L’enquête porte sur le blog de la mutuelle des fraudeurs [2], les flics cherchent l’administrateur du site. Les premières auditions ne donnant rien de probant à la police, une deuxième personne est convoquée afin d’être entendue. Elle sera aussitôt placée en garde à vue elle-aussi. Cette perquisition fait suite à une enquête approfondie, commencée plusieurs mois auparavant : surveillance de leur domicile, de leur connexion internet, passage au crible de leur compte en banque. Un tel déploiement de force n’a qu’une seule motivation : l’intimidation. Dans les faits, la fraude n’est ni un délit et encore moins un crime. La fraude est soumise à une contravention. Le seul délit existant est celui « d’habitude ». Pour être caractérisé, une personne doit contracter dix amendes impayées en 12 mois. Ce sera au substitut du procureur de Lille de décider de la poursuite (ou non) en justice et des suites à donner à l’enquête. La solidarité est d’ores-et-déjà en marche, au sein de la mutuelle et entre mutuelles d’autres villes. Des soutiens extérieurs se manifestent aussi. La répression a, jusqu’ici, surtout permis de rassembler.
« Vive la fraude ! »
La mutuelle des fraudeurs est un collectif qui revendique la libre circulation et la gratuité des transports sur la métropole lilloise. Elle a pour objectif de créer une entraide entre ses membres, au-travers une cotisation permettant d’aider celles et ceux qui ne peuvent faire face au paiement d’une amende. La mutuelle apporte son soutien politique ou financier en cas d’endettement auprès de Transpole. Les responsabilités au sein de la mutuelle, communication, secrétariat, trésorerie, sont tournantes. La mutuelle n’a pas de salarié, ne fait pas de profits, n’a pas de chef, l’argent sert uniquement à la solidarité entre fraudeurs et à payer des tracts, des affiches portant son message politique. Au-delà de prôner la gratuité, la mutuelle s’oppose également au fichage des voyageurs (avec la carte pass-pass par exemple), et à la mise en place de caméras de vidéosurveillance toujours plus nombreuses (il y en a déjà 3700) dans les transports en commun. La mutuelle s’inspire du mouvement « Ne plus payer » grecque, dont l’action comprend également les transports ferroviaires et la remise en route de compteurs électriques. Elle est née dans un contexte de « crise économique » et répond localement à la politique tarifaire de Transpole dont l’augmentation des prix semble ne pas avoir de limites. La mutuelle lilloise va bientôt fêter ses cinq ans. Elle regroupe environ une centaine de membres, des chômeurs, des étudiants, des salarié-es, des personnes et des « précaires » de tout horizon.
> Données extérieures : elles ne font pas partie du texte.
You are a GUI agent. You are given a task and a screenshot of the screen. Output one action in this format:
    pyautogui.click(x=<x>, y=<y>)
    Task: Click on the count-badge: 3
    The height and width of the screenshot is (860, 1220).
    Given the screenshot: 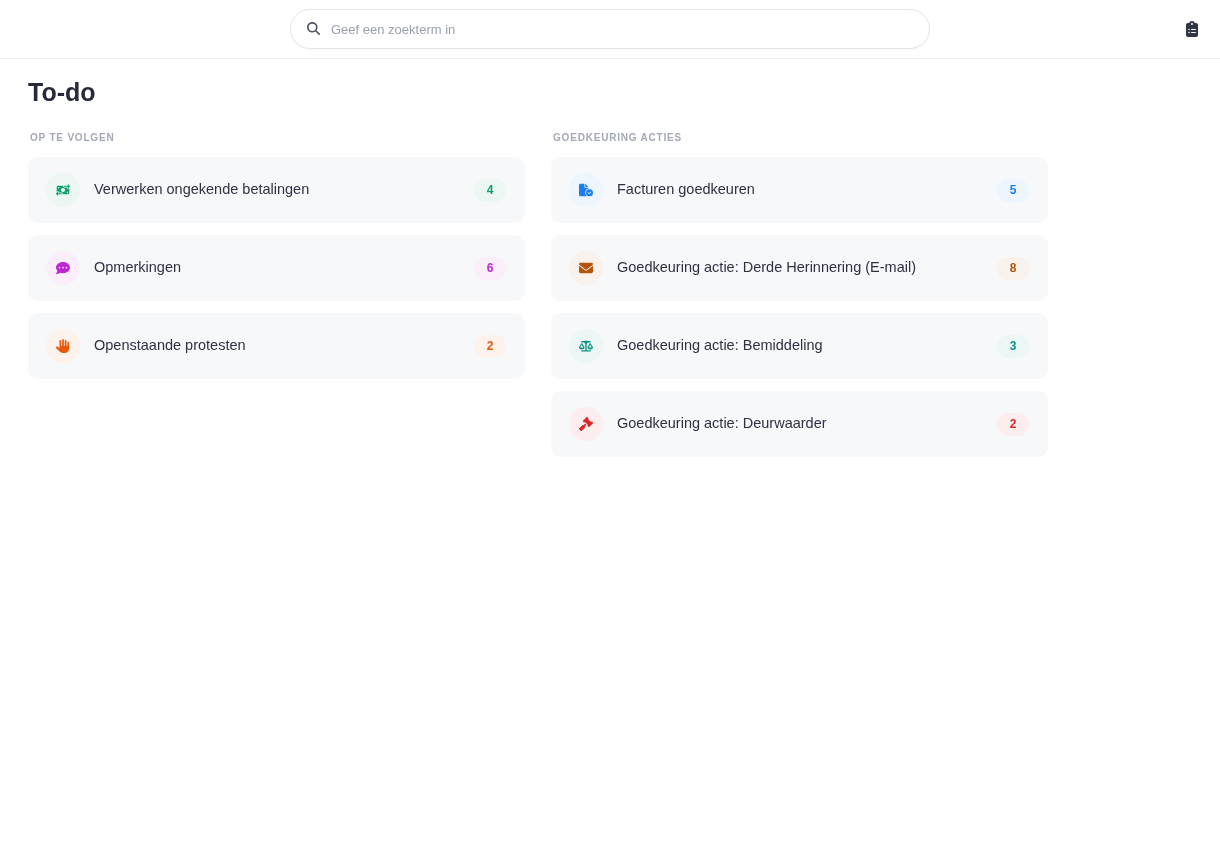 What is the action you would take?
    pyautogui.click(x=1013, y=346)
Hasard des coïncidences arrangées
Le jour des interpellations, un article propagandesque et sécuritaire est publié dans La Voix du Nord. François-Xavier Castelain (directeur du contrôle) et Gilles Fargier (directeur général) sont interviewés et légitiment le recours à encore plus de caméras de surveillance [3]. On y apprend que, très bientôt, les caméras seront à-même de repérer les personnes qui ne valident pas un titre de transport « pour contrôler les flux, et non les personnes », prétextent les intéressés, afin de « juguler la fraude dont elle (Transpole) est massivement victime » (sic). Pendant que ces messieurs se victimisent dans la presse, en garde à vue, des échanges entre les flics éclairent le contexte des arrestations : « On devait faire ça demain mais avec l’actualité, on a fait ça aujourd’hui ». Ou quand le privé, la police et la presse marchent main dans la main.
[1] 20minutes, le 18/04/14.
[2] Le blog de la mutuelle : mutuelledesfraudeursdelille.over-blog.org
[3] La Voix du Nord, 18/04/2014, « Lille : pour lutter contre la fraude, Transpole souhaite s’appuyer sur la vidéosurveillance ».